Recorded data
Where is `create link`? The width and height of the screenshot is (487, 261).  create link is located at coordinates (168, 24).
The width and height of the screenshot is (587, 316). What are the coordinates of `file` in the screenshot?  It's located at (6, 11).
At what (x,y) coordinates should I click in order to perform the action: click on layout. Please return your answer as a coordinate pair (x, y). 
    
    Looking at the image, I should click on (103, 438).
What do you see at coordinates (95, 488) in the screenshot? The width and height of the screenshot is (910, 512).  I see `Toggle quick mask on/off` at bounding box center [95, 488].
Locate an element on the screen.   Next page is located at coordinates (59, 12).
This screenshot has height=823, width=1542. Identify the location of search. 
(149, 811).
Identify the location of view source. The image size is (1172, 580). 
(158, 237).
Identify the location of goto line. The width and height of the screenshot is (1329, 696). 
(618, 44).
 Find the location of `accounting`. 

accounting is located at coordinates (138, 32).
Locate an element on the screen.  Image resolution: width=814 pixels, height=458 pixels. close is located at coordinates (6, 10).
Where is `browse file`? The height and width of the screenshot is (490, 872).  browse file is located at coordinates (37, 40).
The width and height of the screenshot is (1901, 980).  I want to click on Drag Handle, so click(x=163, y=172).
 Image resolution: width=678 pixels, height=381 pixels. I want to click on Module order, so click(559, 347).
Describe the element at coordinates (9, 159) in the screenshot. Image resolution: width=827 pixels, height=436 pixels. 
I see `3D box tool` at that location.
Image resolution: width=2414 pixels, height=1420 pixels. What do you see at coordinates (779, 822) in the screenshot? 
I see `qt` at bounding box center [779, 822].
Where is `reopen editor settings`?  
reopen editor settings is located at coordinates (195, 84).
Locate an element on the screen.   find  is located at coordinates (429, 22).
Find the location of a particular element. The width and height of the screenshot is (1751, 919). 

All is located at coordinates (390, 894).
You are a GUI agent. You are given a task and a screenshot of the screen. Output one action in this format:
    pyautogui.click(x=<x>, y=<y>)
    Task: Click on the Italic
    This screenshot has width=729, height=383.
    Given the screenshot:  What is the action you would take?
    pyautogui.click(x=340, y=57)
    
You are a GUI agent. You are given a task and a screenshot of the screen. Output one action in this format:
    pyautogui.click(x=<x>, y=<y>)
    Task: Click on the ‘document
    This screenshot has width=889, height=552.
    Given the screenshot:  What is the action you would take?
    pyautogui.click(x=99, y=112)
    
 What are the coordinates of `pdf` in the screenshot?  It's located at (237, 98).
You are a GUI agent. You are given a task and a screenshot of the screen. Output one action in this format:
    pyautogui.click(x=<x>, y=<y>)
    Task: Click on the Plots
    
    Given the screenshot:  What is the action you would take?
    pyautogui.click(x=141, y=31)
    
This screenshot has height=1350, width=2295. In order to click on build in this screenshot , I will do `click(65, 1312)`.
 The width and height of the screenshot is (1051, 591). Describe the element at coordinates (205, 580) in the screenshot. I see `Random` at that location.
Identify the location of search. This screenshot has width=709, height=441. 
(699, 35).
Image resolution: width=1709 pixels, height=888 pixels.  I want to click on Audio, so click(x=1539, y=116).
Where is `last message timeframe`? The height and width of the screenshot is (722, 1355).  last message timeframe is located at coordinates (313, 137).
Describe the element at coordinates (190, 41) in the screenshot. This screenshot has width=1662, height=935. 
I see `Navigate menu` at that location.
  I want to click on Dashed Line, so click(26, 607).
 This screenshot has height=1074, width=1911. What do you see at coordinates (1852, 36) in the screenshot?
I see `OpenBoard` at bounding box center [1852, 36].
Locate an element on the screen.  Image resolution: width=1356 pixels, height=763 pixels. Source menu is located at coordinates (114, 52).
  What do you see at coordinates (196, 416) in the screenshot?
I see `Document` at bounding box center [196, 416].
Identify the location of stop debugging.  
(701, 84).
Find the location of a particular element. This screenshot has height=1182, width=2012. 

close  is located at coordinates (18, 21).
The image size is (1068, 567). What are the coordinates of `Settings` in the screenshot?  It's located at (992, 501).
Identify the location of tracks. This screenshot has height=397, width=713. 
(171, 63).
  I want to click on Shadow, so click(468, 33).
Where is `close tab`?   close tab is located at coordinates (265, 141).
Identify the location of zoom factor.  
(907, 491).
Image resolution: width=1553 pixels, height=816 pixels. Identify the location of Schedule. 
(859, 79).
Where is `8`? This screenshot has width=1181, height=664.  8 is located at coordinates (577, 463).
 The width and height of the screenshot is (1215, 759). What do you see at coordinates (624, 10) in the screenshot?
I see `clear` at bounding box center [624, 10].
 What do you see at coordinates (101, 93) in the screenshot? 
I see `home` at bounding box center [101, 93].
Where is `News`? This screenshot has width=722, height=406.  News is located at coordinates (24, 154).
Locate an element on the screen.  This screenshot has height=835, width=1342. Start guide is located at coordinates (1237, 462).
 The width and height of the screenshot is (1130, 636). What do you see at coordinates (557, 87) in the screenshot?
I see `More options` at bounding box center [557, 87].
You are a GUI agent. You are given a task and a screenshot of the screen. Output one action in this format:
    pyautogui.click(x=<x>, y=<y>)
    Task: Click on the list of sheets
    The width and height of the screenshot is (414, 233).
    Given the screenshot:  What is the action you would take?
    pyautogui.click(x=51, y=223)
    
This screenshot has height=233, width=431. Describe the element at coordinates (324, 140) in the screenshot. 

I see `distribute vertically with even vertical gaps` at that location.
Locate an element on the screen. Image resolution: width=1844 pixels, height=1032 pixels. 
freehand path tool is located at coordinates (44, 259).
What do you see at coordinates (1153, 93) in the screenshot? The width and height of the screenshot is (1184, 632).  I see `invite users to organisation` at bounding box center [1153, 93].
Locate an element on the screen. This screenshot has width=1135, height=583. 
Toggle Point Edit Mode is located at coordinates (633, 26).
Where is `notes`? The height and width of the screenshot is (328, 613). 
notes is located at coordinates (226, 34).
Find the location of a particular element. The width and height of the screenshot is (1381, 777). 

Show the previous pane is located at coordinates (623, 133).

__Exercise instructions__. Reproduce the lines above word for word.

__Final result__.
Where is `create link`? The width and height of the screenshot is (487, 261).  create link is located at coordinates (168, 24).
The width and height of the screenshot is (587, 316). What are the coordinates of `file` in the screenshot?  It's located at (6, 11).
At what (x,y) coordinates should I click in order to perform the action: click on layout. Please return your answer as a coordinate pair (x, y). 
    
    Looking at the image, I should click on (103, 438).
What do you see at coordinates (95, 488) in the screenshot? The width and height of the screenshot is (910, 512).  I see `Toggle quick mask on/off` at bounding box center [95, 488].
Locate an element on the screen.   Next page is located at coordinates (59, 12).
This screenshot has height=823, width=1542. Identify the location of search. 
(149, 811).
Identify the location of view source. The image size is (1172, 580). 
(158, 237).
Identify the location of goto line. The width and height of the screenshot is (1329, 696). 
(618, 44).
 Find the location of `accounting`. 

accounting is located at coordinates (138, 32).
Locate an element on the screen.  Image resolution: width=814 pixels, height=458 pixels. close is located at coordinates (6, 10).
Where is `browse file`? The height and width of the screenshot is (490, 872).  browse file is located at coordinates (37, 40).
The width and height of the screenshot is (1901, 980).  I want to click on Drag Handle, so click(x=163, y=172).
 Image resolution: width=678 pixels, height=381 pixels. I want to click on Module order, so click(559, 347).
Describe the element at coordinates (9, 159) in the screenshot. Image resolution: width=827 pixels, height=436 pixels. 
I see `3D box tool` at that location.
Image resolution: width=2414 pixels, height=1420 pixels. What do you see at coordinates (779, 822) in the screenshot? 
I see `qt` at bounding box center [779, 822].
Where is `reopen editor settings`?  
reopen editor settings is located at coordinates (195, 84).
Locate an element on the screen.   find  is located at coordinates (429, 22).
Find the location of a particular element. The width and height of the screenshot is (1751, 919). 

All is located at coordinates (390, 894).
You are a GUI agent. You are given a task and a screenshot of the screen. Output one action in this format:
    pyautogui.click(x=<x>, y=<y>)
    Task: Click on the Italic
    This screenshot has width=729, height=383.
    Given the screenshot:  What is the action you would take?
    pyautogui.click(x=340, y=57)
    
You are a GUI agent. You are given a task and a screenshot of the screen. Output one action in this format:
    pyautogui.click(x=<x>, y=<y>)
    Task: Click on the ‘document
    This screenshot has width=889, height=552.
    Given the screenshot:  What is the action you would take?
    pyautogui.click(x=99, y=112)
    
 What are the coordinates of `pdf` in the screenshot?  It's located at (237, 98).
You are a GUI agent. You are given a task and a screenshot of the screen. Output one action in this format:
    pyautogui.click(x=<x>, y=<y>)
    Task: Click on the Plots
    
    Given the screenshot:  What is the action you would take?
    pyautogui.click(x=141, y=31)
    
This screenshot has height=1350, width=2295. In order to click on build in this screenshot , I will do `click(65, 1312)`.
 The width and height of the screenshot is (1051, 591). Describe the element at coordinates (205, 580) in the screenshot. I see `Random` at that location.
Identify the location of search. This screenshot has width=709, height=441. 
(699, 35).
Image resolution: width=1709 pixels, height=888 pixels.  I want to click on Audio, so click(x=1539, y=116).
Where is `last message timeframe`? The height and width of the screenshot is (722, 1355).  last message timeframe is located at coordinates (313, 137).
Describe the element at coordinates (190, 41) in the screenshot. This screenshot has width=1662, height=935. 
I see `Navigate menu` at that location.
  I want to click on Dashed Line, so click(26, 607).
 This screenshot has height=1074, width=1911. What do you see at coordinates (1852, 36) in the screenshot?
I see `OpenBoard` at bounding box center [1852, 36].
Locate an element on the screen.  Image resolution: width=1356 pixels, height=763 pixels. Source menu is located at coordinates (114, 52).
  What do you see at coordinates (196, 416) in the screenshot?
I see `Document` at bounding box center [196, 416].
Identify the location of stop debugging.  
(701, 84).
Find the location of a particular element. This screenshot has height=1182, width=2012. 

close  is located at coordinates (18, 21).
The image size is (1068, 567). What are the coordinates of `Settings` in the screenshot?  It's located at (992, 501).
Identify the location of tracks. This screenshot has height=397, width=713. 
(171, 63).
  I want to click on Shadow, so click(468, 33).
Where is `close tab`?   close tab is located at coordinates (265, 141).
Identify the location of zoom factor.  
(907, 491).
Image resolution: width=1553 pixels, height=816 pixels. Identify the location of Schedule. 
(859, 79).
Where is `8`? This screenshot has width=1181, height=664.  8 is located at coordinates (577, 463).
 The width and height of the screenshot is (1215, 759). What do you see at coordinates (624, 10) in the screenshot?
I see `clear` at bounding box center [624, 10].
 What do you see at coordinates (101, 93) in the screenshot? 
I see `home` at bounding box center [101, 93].
Where is `News`? This screenshot has width=722, height=406.  News is located at coordinates (24, 154).
Locate an element on the screen.  This screenshot has height=835, width=1342. Start guide is located at coordinates (1237, 462).
 The width and height of the screenshot is (1130, 636). What do you see at coordinates (557, 87) in the screenshot?
I see `More options` at bounding box center [557, 87].
You are a GUI agent. You are given a task and a screenshot of the screen. Output one action in this format:
    pyautogui.click(x=<x>, y=<y>)
    Task: Click on the list of sheets
    The width and height of the screenshot is (414, 233).
    Given the screenshot:  What is the action you would take?
    pyautogui.click(x=51, y=223)
    
This screenshot has height=233, width=431. Describe the element at coordinates (324, 140) in the screenshot. 

I see `distribute vertically with even vertical gaps` at that location.
Locate an element on the screen. Image resolution: width=1844 pixels, height=1032 pixels. 
freehand path tool is located at coordinates (44, 259).
What do you see at coordinates (1153, 93) in the screenshot? The width and height of the screenshot is (1184, 632).  I see `invite users to organisation` at bounding box center [1153, 93].
Locate an element on the screen. This screenshot has width=1135, height=583. 
Toggle Point Edit Mode is located at coordinates (633, 26).
Where is `notes`? The height and width of the screenshot is (328, 613). 
notes is located at coordinates (226, 34).
Find the location of a particular element. The width and height of the screenshot is (1381, 777). 

Show the previous pane is located at coordinates (623, 133).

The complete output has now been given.